This same friend, together with Sami's brother, had attended Richard Wurmbrand's gospel meetings, and both came to saving faith in Yeshua the Messiah. At some point, they took Sami along with them, and he too was saved at 17! When Sami shared his faith with his mother, she, like many other Jewish parents, disowned him. It was a price that many Jewish believers had to pay. 

Sami married at 27 yrs. old. His wife, who was 18 yrs. old was from an ultra-orthodox Jewish family, and she too came to faith at Richard Wurmbrand's meetings and was disowned by her family. During WW2 Sami was sent to a labor camp, but he somehow escaped. During the entire period of the war, both Sami and his wife had to hide from the Germans and informers.


After the war, Romania became communist, and Sami, who was a good tradesman and had 'hands of gold', provided for his wife and six children in relative providence. Sami had a shop for spare parts. He did not forget his years of want, however, and was generous especially to those who were needy. The communist government did not like to see Sami do well and tried many ways of harming his business. After many unsuccessful attempts, they sent Sami to prison for 3 years, for handling foreign currency. Twice Sami and his family tried to escape communist Romania, but they were caught. The third time they tried, God opened the door for them, and miraculously they crossed the border into Hungary, then into Rome, and lastly arriving in Israel in 1961.


In Israel, Sami worked as a confectioner in Nazareth Ilit and later in Tel Aviv. He was forced to change his working place more than once because when religious Jews found out he was a Messianic Jew and believed in Yeshua (Jesus), they would fire him. In those days, the believers in the Land were few, and many were Romanian Jews. They used to gather in home groups and also in Sami's home in Nazareth Ilit. 


Finally, Sami and his wife moved to Haifa and lived in the Ebenezer Home’s housing. They belonged to the Beit Eliahu congregation. A few months after Sami and his wife moved into the Ebenezer Senior Citizen’s Home, his wife passed away. Sami spent a fifth of his life in the Ebenezer Home (almost 20 years) and passed away at the ripe old age of 96.

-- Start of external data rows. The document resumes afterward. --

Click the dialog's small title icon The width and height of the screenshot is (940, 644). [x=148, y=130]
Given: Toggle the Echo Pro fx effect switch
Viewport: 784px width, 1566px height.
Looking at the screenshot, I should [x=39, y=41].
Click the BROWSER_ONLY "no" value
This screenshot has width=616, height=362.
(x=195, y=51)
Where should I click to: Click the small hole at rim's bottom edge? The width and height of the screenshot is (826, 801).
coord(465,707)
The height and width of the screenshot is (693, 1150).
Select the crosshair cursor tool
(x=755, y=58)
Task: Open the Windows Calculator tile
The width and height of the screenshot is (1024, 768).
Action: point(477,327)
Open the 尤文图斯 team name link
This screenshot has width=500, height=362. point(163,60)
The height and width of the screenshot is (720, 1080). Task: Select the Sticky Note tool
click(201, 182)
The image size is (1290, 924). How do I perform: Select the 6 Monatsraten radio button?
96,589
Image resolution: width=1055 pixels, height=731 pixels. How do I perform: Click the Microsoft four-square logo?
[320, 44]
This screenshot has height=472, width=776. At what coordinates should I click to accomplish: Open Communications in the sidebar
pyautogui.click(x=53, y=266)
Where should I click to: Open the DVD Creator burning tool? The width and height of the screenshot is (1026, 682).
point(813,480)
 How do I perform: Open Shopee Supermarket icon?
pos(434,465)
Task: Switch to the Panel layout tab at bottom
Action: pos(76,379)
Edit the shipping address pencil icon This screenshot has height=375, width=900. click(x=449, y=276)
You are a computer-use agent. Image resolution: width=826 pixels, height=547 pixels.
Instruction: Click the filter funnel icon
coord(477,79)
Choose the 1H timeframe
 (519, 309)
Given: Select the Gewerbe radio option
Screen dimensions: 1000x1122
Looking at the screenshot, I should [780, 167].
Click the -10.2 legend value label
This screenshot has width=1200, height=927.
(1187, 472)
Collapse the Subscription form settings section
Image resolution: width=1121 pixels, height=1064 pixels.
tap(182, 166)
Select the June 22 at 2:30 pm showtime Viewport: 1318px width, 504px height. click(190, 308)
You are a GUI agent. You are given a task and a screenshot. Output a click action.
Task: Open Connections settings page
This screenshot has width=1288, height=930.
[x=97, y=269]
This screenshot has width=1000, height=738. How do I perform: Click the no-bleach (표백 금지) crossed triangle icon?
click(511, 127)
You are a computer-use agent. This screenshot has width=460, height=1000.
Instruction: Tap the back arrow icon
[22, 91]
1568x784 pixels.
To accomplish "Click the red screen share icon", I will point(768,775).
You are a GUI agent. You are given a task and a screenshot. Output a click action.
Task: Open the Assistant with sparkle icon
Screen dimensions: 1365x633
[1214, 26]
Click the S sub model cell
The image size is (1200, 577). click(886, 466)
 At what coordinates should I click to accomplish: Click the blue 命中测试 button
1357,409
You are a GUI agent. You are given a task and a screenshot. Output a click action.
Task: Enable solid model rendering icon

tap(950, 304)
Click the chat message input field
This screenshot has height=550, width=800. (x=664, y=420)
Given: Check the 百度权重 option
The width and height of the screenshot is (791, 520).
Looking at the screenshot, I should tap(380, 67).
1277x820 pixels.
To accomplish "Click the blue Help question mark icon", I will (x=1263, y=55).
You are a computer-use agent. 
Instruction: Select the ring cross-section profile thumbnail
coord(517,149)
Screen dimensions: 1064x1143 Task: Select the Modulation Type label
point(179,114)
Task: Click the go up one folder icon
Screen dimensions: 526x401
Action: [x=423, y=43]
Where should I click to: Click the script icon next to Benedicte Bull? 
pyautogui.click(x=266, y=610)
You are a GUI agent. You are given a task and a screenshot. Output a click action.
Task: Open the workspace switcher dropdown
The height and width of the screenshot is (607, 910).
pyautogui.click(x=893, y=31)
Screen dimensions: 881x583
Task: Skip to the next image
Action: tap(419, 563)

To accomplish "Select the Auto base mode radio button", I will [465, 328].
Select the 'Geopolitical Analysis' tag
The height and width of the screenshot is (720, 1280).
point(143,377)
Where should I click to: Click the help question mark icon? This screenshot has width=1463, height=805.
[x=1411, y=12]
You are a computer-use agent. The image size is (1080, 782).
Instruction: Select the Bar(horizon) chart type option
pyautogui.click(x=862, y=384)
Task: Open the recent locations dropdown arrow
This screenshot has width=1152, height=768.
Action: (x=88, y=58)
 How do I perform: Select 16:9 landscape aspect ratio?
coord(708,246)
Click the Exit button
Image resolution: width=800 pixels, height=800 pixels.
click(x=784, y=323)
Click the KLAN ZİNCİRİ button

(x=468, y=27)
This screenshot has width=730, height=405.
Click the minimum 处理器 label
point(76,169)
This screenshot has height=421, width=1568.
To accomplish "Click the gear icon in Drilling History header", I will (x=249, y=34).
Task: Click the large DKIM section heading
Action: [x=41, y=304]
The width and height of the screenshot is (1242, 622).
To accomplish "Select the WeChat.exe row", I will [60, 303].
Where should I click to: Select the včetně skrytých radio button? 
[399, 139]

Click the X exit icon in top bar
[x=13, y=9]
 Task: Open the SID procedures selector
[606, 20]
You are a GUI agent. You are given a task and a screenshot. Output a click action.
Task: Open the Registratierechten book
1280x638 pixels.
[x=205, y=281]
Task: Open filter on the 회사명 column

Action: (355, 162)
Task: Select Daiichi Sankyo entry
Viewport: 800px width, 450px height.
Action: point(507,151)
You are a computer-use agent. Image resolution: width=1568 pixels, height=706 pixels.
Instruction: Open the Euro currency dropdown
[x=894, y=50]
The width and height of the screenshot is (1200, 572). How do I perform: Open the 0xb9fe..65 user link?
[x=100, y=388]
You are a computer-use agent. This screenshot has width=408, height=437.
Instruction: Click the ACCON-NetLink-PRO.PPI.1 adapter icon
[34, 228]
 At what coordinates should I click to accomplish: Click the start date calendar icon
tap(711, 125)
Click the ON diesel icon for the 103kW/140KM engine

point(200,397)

Like many in the Ebenezer Senior Citizen’s Home, Sami could find rest and care among the other believers. Although many have paid a high price for their faith and following Yeshua, they don't regret it, remembering the much greater sacrifice that our Lord paid for us! They understand that their reward is eternal and that they will be rewarded for following our Lord - no matter the price!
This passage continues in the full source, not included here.